--- START OF Provided text ---

Top down model, it is what drives most instruction in most schools today.

[37:30] the result No Child Left Behind, still at state level. But this, state socialism, failed. Some states did well, but overall the gains were nowhere near what they expected. The solution for policymakers? Let's do it bigger, at the national level. Impose a monolithic model on everyone - Common Core.

[39:13] Another reason it didn't work (state level assessments, standards, and tests) is because parents hated it. Parents don't like test driven education/schools, and teachers don't love it either. Yet, standards drive instruction, they are not written to be used as a curriculum, but that's how they're being used. The standards drive instruction.

[40:25] Parents do like tests. Not against it. How does this makes sense?  Like testing when used as it's supposed to be like in hs, private, can use that with all other information they have about their child, teacher meetings, etc. and make a judgement about how their student is doing and if things are not improving as they want, they can make a choice, perhaps go to another private school, etc.

[41:15] But when you have accountability formulas at the state level that judges schools and teachers, and your child is just a decimal point in that school, that's what drives education. And this doesn't work for their child or the school.

[41:40] *Example* when I managed charter school focused on disadvantaged students. Chartering Entities tell us  to bring in middle class and white kids, because our kids were starting so far behind and if you just focus on these disadvantaged students you're not going to get the percentage of kids at the cut score which is very high, since your disadvantaged kids or 3 or 4 years behind… We'll have to take away your charter.

[42:00] *Example2* worked with a state to help them develop their No Child Left Behind plan. Helped put together plan to get 100% proficient we are going to create special schools for the special ed kids where we'll expect them to fail but that's how we're going to maneuver the numbers to meet your goals and time tables. Sometimes it worked, usually it didn't = bureaucrats, central planning. This central planning doesn't work.

[43:17] Common Core is usually sold as a this is just the outcomes, we are not telling you how to teach, what curriculum to use. but it really is, it's mostly about the methods in large part.

[43:33] Andrew Porter, supported Common Core. Analyzed the standards and benchmarked what worked in top achieving countries. (i.e. Singapore) Found at 8th grade math 75% on doing math, Common Core 38% doing math, rest is talking about math. Standard algorithm taught early (i.e. Singapore) Common Core doesn't do that, delays standard algorithm until 4th grade. Schools aren't allowed to differentiate.

[46:00] Solution: legal scholar Michael Grieva (spelling?) "We actually don't have too little, but far too much federalism of the wrong kind. A federalism that makes govt bigger and more irresponsible and less accountable. We need less of that federalism and more federalism of the right kind."

Common Core started at the state level, states asking the federal govt to create some kind of nationwide standard = collusion with federal govt, cartel federalism.

--- END OF Provided text ---
--- START OF Given information ---

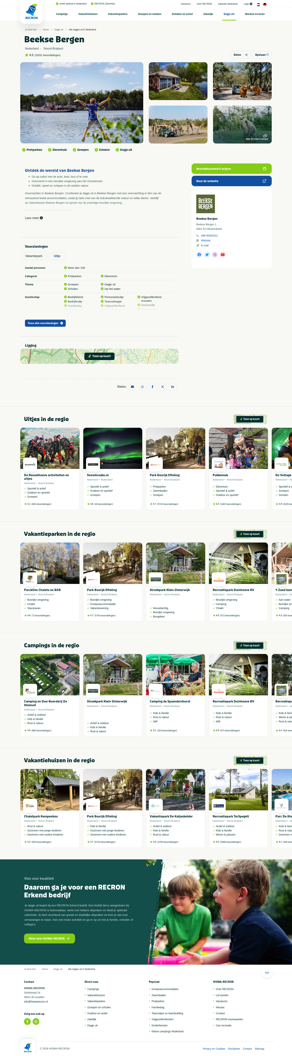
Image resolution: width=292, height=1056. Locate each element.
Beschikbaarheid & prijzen (231, 169)
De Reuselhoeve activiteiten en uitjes (46, 477)
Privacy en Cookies (214, 1048)
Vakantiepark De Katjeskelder (171, 816)
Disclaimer (234, 1048)
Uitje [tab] (57, 256)
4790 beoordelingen (168, 842)
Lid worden (222, 995)
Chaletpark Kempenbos (41, 816)
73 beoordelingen (41, 615)
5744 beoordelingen (168, 504)
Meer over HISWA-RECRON (49, 938)
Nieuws (220, 1007)
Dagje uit (229, 14)
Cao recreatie (223, 1025)
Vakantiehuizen (87, 14)
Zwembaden (159, 995)
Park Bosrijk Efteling (165, 475)
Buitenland (106, 479)
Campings (62, 14)
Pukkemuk (220, 475)
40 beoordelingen (103, 504)
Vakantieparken (117, 14)
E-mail (205, 245)
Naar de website (231, 181)
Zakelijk (208, 14)
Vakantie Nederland (228, 4)
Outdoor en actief (182, 14)
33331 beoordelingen (47, 55)
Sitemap (259, 1048)
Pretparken (158, 1001)
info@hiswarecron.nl (36, 1001)
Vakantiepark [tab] (33, 256)
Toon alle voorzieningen (45, 323)
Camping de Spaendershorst (170, 701)
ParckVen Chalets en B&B (42, 590)
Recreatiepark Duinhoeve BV (233, 590)
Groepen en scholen (149, 14)
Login (248, 4)
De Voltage (283, 475)
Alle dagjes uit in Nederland (82, 29)
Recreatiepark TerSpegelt (231, 816)
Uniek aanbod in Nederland (71, 3)
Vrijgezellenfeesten (163, 1019)
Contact (220, 1013)
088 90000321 (209, 235)
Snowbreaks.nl (98, 475)
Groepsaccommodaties (165, 989)
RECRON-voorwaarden (229, 1019)
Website (205, 240)
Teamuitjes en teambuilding (167, 1013)
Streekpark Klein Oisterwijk (170, 590)
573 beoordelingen (230, 615)
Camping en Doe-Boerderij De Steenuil (45, 703)
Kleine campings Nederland (167, 1031)
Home (46, 29)
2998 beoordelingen (230, 842)
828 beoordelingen (41, 504)
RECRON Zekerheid (103, 3)
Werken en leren (255, 14)
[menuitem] (62, 14)
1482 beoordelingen (230, 504)
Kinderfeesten (160, 1025)
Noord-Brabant (46, 483)
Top (267, 972)
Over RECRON (204, 4)
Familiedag (158, 1007)
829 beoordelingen (41, 842)
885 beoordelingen (41, 730)
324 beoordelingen (167, 730)
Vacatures (186, 4)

--- END OF Given information ---

§ What you need to do
[1] Please condense the paragraph of the Common Core notes that begins "Another reason it didn't work" into a short bulleted list that keeps its main points.
[2] In the Common Core notes, until what grade does Common Core delay teaching the standard algorithm?
[3] Pick up the Common Core notes after their final line and write a few more lines in the same note-taking style.

§ Results for the exercise
[1]
- State-level assessments, standards, and tests also failed because parents hated them.
- Parents dislike test-driven education and schools, and teachers don't love it either.
- Standards were not written to serve as a curriculum, but they are being used that way, so they drive instruction.

[2] Until 4th grade.

[3]
The 'right kind' is Constitutional Federalism; more in line with the Constitution. i.e. Justice Brandies = Laboratories of Democracy: "A state may if its citizens choose serve as a laboratory and try novel and social and economic experiments without risk to the rest of the country."

[48:00] We should remove the federal straightjackets found in Title I. If it works in some states, great, but let schools and schools systems choose their own approach and create competition within states and across states. Create real meaningful choice.

Speaker #4: Stanley Kurtz Senior Fellow at Ethics and Public Policy Center and Contributor Editor at National Review Online

[50:01] Common Core debate is entering a new phase. Not just talking about English and math anymore. the entire curriculum is being nationalized.

Founders concern about nationalizing our education system risks handing control to a single ideological faction is no longer theoretical, it is happening right now.

[51:00] College Board has transformed its AP US History program into a radically revisionist, heavily left-leaning rendering of the American story. Making the traditional perspective almost impossible to teach. The new history test is only the beginning of the College Board's transformative plan.

[51:11] Common Core is only part of a larger effort to nationalize our education system. this effort is concerted and coordinated and extends beyond any single political, administrative, corporate, or non-profit boundary.

[51:33] We need to understand the role the College Board is now playing and intends to play in nationalizing America's education system.

[51:43] Which subjects fall under the purview of the Common Core. Meant to have implication on the teaching of reading and writing in social studies, sciences, and technical classes. Mostly about English and math.

[52:00] Important that Common Core's architect, David Coleman, is now president of the College Board. Under his leadership the College Board has begun to radically redesign all of its AP exams… physics, world history, European history, US govt and politics, and art history.

[52:31] In effect, Common Core covers English and math, while the College Board's AP subjects covers the rest of the curriculum

[52:42] How does this work? David Conley, important supporter of Common Core, in recently published book Getting Ready for Careers, College, and the Common Core explicitly notes that history and social studies are the very last subject areas that are likely to be formally included in the Common Core.

[53:00] Reason? 1990s controversy over the national history standards which were scuttled when former national endowment of the humanities head, Lynn Chaney and nearly the entire senate condemned the standards as ideologically biased.

[53:25] Vigilance is warranted on the fact that David Conley now advises the College Board on its AP History program.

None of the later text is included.